_What to produce_
Would you output all the data exactly as it stands?

[Saved entries]
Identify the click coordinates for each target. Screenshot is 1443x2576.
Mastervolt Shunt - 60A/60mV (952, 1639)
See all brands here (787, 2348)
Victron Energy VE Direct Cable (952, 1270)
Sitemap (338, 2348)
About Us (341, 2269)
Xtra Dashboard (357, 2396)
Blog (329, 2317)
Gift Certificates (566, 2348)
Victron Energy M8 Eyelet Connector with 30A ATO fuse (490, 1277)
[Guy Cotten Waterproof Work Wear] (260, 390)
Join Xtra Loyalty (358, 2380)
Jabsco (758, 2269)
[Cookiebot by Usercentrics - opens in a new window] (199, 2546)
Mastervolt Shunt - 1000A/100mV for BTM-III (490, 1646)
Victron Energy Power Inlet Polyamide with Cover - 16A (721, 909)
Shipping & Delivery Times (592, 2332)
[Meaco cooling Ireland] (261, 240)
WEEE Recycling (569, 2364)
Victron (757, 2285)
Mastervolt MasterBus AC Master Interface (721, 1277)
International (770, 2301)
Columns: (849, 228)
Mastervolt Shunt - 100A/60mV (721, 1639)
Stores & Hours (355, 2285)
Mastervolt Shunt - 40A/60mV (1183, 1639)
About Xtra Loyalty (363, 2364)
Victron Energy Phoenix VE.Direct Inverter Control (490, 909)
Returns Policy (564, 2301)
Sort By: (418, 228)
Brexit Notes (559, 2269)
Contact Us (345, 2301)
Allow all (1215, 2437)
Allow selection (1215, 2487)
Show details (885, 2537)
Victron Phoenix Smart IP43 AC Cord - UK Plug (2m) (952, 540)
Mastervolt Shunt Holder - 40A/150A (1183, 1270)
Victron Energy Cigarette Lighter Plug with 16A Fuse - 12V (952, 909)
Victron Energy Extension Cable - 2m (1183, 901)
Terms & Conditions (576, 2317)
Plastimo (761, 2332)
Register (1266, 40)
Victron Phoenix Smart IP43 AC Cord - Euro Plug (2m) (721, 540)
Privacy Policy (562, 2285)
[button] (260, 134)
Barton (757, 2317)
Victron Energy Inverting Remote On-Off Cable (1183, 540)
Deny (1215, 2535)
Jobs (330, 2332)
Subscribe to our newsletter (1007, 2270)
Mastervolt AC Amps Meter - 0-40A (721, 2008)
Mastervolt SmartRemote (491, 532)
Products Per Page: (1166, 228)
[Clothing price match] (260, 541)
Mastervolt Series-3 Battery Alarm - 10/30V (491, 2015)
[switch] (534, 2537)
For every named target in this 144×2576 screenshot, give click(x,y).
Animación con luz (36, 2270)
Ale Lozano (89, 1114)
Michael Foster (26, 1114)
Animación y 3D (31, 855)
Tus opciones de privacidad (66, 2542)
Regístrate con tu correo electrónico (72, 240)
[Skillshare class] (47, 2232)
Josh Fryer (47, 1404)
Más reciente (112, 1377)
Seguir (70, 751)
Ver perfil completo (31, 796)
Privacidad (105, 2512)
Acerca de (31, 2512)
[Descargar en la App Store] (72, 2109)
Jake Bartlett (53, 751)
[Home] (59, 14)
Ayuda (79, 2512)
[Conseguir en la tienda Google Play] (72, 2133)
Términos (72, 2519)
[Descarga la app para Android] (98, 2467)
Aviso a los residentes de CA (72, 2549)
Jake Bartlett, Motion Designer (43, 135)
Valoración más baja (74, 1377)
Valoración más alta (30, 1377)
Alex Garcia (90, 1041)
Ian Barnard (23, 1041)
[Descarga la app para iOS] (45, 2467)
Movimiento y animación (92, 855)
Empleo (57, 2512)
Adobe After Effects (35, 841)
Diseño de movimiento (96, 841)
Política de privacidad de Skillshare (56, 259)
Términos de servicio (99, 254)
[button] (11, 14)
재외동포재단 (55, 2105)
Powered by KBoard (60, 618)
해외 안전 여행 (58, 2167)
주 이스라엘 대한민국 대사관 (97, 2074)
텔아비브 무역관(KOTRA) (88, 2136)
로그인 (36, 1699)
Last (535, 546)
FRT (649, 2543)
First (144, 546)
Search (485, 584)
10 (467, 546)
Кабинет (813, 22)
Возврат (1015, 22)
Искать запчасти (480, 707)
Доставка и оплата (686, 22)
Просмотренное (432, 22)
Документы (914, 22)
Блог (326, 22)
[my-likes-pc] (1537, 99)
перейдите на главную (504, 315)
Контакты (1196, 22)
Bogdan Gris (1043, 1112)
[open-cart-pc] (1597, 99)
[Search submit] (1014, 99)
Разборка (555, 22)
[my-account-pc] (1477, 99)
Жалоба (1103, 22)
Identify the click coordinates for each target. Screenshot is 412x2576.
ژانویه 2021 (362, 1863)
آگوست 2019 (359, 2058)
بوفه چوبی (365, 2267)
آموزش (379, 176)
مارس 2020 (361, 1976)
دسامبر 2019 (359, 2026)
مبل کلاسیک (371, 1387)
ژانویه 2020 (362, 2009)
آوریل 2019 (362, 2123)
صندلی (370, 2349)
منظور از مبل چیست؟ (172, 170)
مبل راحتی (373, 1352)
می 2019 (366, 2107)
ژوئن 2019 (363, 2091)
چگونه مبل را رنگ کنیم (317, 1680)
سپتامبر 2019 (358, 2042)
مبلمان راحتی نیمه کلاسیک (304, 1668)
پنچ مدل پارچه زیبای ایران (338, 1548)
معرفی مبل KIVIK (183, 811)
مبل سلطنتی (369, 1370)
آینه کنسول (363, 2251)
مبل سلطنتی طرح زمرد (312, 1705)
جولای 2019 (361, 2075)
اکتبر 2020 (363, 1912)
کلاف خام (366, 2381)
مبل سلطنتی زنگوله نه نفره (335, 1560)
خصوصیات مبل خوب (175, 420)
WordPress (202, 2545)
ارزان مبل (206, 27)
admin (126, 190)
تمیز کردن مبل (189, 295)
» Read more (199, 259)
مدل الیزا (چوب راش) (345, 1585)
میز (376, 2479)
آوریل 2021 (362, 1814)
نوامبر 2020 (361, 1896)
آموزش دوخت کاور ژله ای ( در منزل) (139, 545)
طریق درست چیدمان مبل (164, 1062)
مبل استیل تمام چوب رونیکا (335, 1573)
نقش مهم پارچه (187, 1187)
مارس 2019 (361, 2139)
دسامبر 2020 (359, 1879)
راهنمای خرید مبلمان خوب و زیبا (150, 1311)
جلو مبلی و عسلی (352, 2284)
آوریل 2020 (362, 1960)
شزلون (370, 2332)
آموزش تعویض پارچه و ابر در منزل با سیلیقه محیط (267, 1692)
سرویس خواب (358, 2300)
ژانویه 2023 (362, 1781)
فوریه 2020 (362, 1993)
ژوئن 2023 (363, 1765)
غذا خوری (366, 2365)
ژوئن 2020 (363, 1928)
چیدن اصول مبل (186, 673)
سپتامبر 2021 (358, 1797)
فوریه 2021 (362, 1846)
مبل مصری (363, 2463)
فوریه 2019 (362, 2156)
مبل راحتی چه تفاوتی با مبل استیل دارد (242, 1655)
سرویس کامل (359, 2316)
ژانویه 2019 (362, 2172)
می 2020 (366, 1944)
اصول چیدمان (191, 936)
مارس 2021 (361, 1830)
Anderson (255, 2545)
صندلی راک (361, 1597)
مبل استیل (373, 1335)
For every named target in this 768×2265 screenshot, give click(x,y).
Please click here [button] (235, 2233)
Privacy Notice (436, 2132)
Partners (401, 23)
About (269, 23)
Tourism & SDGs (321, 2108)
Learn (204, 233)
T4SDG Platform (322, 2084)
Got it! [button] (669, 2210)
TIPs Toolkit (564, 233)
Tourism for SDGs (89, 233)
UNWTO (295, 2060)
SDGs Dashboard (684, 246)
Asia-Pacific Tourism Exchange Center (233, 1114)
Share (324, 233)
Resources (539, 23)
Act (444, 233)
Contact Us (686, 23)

_Problem solution_
Identify the click coordinates for each target. Screenshot is 1443x2576.
Mastervolt Shunt - 60A/60mV (952, 1639)
See all brands here (787, 2348)
Victron Energy VE Direct Cable (952, 1270)
Sitemap (338, 2348)
About Us (341, 2269)
Xtra Dashboard (357, 2396)
Blog (329, 2317)
Gift Certificates (566, 2348)
Victron Energy M8 Eyelet Connector with 30A ATO fuse (490, 1277)
[Guy Cotten Waterproof Work Wear] (260, 390)
Join Xtra Loyalty (358, 2380)
Jabsco (758, 2269)
[Cookiebot by Usercentrics - opens in a new window] (199, 2546)
Mastervolt Shunt - 1000A/100mV for BTM-III (490, 1646)
Victron Energy Power Inlet Polyamide with Cover - 16A (721, 909)
Shipping & Delivery Times (592, 2332)
[Meaco cooling Ireland] (261, 240)
WEEE Recycling (569, 2364)
Victron (757, 2285)
Mastervolt MasterBus AC Master Interface (721, 1277)
International (770, 2301)
Columns: (849, 228)
Mastervolt Shunt - 100A/60mV (721, 1639)
Stores & Hours (355, 2285)
Mastervolt Shunt - 40A/60mV (1183, 1639)
About Xtra Loyalty (363, 2364)
Victron Energy Phoenix VE.Direct Inverter Control (490, 909)
Returns Policy (564, 2301)
Sort By: (418, 228)
Brexit Notes (559, 2269)
Contact Us (345, 2301)
Allow all (1215, 2437)
Allow selection (1215, 2487)
Show details (885, 2537)
Victron Phoenix Smart IP43 AC Cord - UK Plug (2m) (952, 540)
Mastervolt Shunt Holder - 40A/150A (1183, 1270)
Victron Energy Cigarette Lighter Plug with 16A Fuse - 12V (952, 909)
Victron Energy Extension Cable - 2m (1183, 901)
Terms & Conditions (576, 2317)
Plastimo (761, 2332)
Register (1266, 40)
Victron Phoenix Smart IP43 AC Cord - Euro Plug (2m) (721, 540)
Privacy Policy (562, 2285)
[button] (260, 134)
Barton (757, 2317)
Victron Energy Inverting Remote On-Off Cable (1183, 540)
Deny (1215, 2535)
Jobs (330, 2332)
Subscribe to our newsletter (1007, 2270)
Mastervolt AC Amps Meter - 0-40A (721, 2008)
Mastervolt SmartRemote (491, 532)
Products Per Page: (1166, 228)
[Clothing price match] (260, 541)
Mastervolt Series-3 Battery Alarm - 10/30V (491, 2015)
[switch] (534, 2537)
For every named target in this 144×2576 screenshot, give click(x,y).
Animación con luz (36, 2270)
Ale Lozano (89, 1114)
Michael Foster (26, 1114)
Animación y 3D (31, 855)
Tus opciones de privacidad (66, 2542)
Regístrate con tu correo electrónico (72, 240)
[Skillshare class] (47, 2232)
Josh Fryer (47, 1404)
Más reciente (112, 1377)
Seguir (70, 751)
Ver perfil completo (31, 796)
Privacidad (105, 2512)
Acerca de (31, 2512)
[Descargar en la App Store] (72, 2109)
Jake Bartlett (53, 751)
[Home] (59, 14)
Ayuda (79, 2512)
[Conseguir en la tienda Google Play] (72, 2133)
Términos (72, 2519)
[Descarga la app para Android] (98, 2467)
Aviso a los residentes de CA (72, 2549)
Jake Bartlett, Motion Designer (43, 135)
Valoración más baja (74, 1377)
Valoración más alta (30, 1377)
Alex Garcia (90, 1041)
Ian Barnard (23, 1041)
[Descarga la app para iOS] (45, 2467)
Movimiento y animación (92, 855)
Empleo (57, 2512)
Adobe After Effects (35, 841)
Diseño de movimiento (96, 841)
Política de privacidad de Skillshare (56, 259)
Términos de servicio (99, 254)
[button] (11, 14)
재외동포재단 (55, 2105)
Powered by KBoard (60, 618)
해외 안전 여행 (58, 2167)
주 이스라엘 대한민국 대사관 (97, 2074)
텔아비브 무역관(KOTRA) (88, 2136)
로그인 (36, 1699)
Last (535, 546)
FRT (649, 2543)
First (144, 546)
Search (485, 584)
10 (467, 546)
Кабинет (813, 22)
Возврат (1015, 22)
Искать запчасти (480, 707)
Доставка и оплата (686, 22)
Просмотренное (432, 22)
Документы (914, 22)
Блог (326, 22)
[my-likes-pc] (1537, 99)
перейдите на главную (504, 315)
Контакты (1196, 22)
Bogdan Gris (1043, 1112)
[open-cart-pc] (1597, 99)
[Search submit] (1014, 99)
Разборка (555, 22)
[my-account-pc] (1477, 99)
Жалоба (1103, 22)
Identify the click coordinates for each target. Screenshot is 412x2576.
ژانویه 2021 (362, 1863)
آگوست 2019 (359, 2058)
بوفه چوبی (365, 2267)
آموزش (379, 176)
مارس 2020 (361, 1976)
دسامبر 2019 (359, 2026)
مبل کلاسیک (371, 1387)
ژانویه 2020 (362, 2009)
آوریل 2019 (362, 2123)
صندلی (370, 2349)
منظور از مبل چیست؟ (172, 170)
مبل راحتی (373, 1352)
می 2019 (366, 2107)
ژوئن 2019 (363, 2091)
چگونه مبل را رنگ کنیم (317, 1680)
سپتامبر 2019 (358, 2042)
مبلمان راحتی نیمه کلاسیک (304, 1668)
پنچ مدل پارچه زیبای ایران (338, 1548)
معرفی مبل KIVIK (183, 811)
مبل سلطنتی (369, 1370)
آینه کنسول (363, 2251)
مبل سلطنتی طرح زمرد (312, 1705)
جولای 2019 (361, 2075)
اکتبر 2020 (363, 1912)
کلاف خام (366, 2381)
مبل سلطنتی زنگوله نه نفره (335, 1560)
خصوصیات مبل خوب (175, 420)
WordPress (202, 2545)
ارزان مبل (206, 27)
admin (126, 190)
تمیز کردن مبل (189, 295)
» Read more (199, 259)
مدل الیزا (چوب راش) (345, 1585)
میز (376, 2479)
آوریل 2021 (362, 1814)
نوامبر 2020 (361, 1896)
آموزش دوخت کاور ژله ای ( در منزل) (139, 545)
طریق درست چیدمان مبل (164, 1062)
مبل استیل تمام چوب رونیکا (335, 1573)
نقش مهم پارچه (187, 1187)
مارس 2019 (361, 2139)
دسامبر 2020 (359, 1879)
راهنمای خرید مبلمان خوب و زیبا (150, 1311)
جلو مبلی و عسلی (352, 2284)
آوریل 2020 (362, 1960)
شزلون (370, 2332)
آموزش تعویض پارچه و ابر در منزل با سیلیقه محیط (267, 1692)
سرویس خواب (358, 2300)
ژانویه 2023 (362, 1781)
فوریه 2020 (362, 1993)
ژوئن 2023 (363, 1765)
غذا خوری (366, 2365)
ژوئن 2020 (363, 1928)
چیدن اصول مبل (186, 673)
سپتامبر 2021 (358, 1797)
فوریه 2021 (362, 1846)
مبل مصری (363, 2463)
فوریه 2019 (362, 2156)
مبل راحتی چه تفاوتی با مبل استیل دارد (242, 1655)
سرویس کامل (359, 2316)
ژانویه 2019 (362, 2172)
می 2020 (366, 1944)
اصول چیدمان (191, 936)
مارس 2021 (361, 1830)
Anderson (255, 2545)
صندلی راک (361, 1597)
مبل استیل (373, 1335)
For every named target in this 768×2265 screenshot, give click(x,y).
Please click here [button] (235, 2233)
Privacy Notice (436, 2132)
Partners (401, 23)
About (269, 23)
Tourism & SDGs (321, 2108)
Learn (204, 233)
T4SDG Platform (322, 2084)
Got it! [button] (669, 2210)
TIPs Toolkit (564, 233)
Tourism for SDGs (89, 233)
UNWTO (295, 2060)
SDGs Dashboard (684, 246)
Asia-Pacific Tourism Exchange Center (233, 1114)
Share (324, 233)
Resources (539, 23)
Act (444, 233)
Contact Us (686, 23)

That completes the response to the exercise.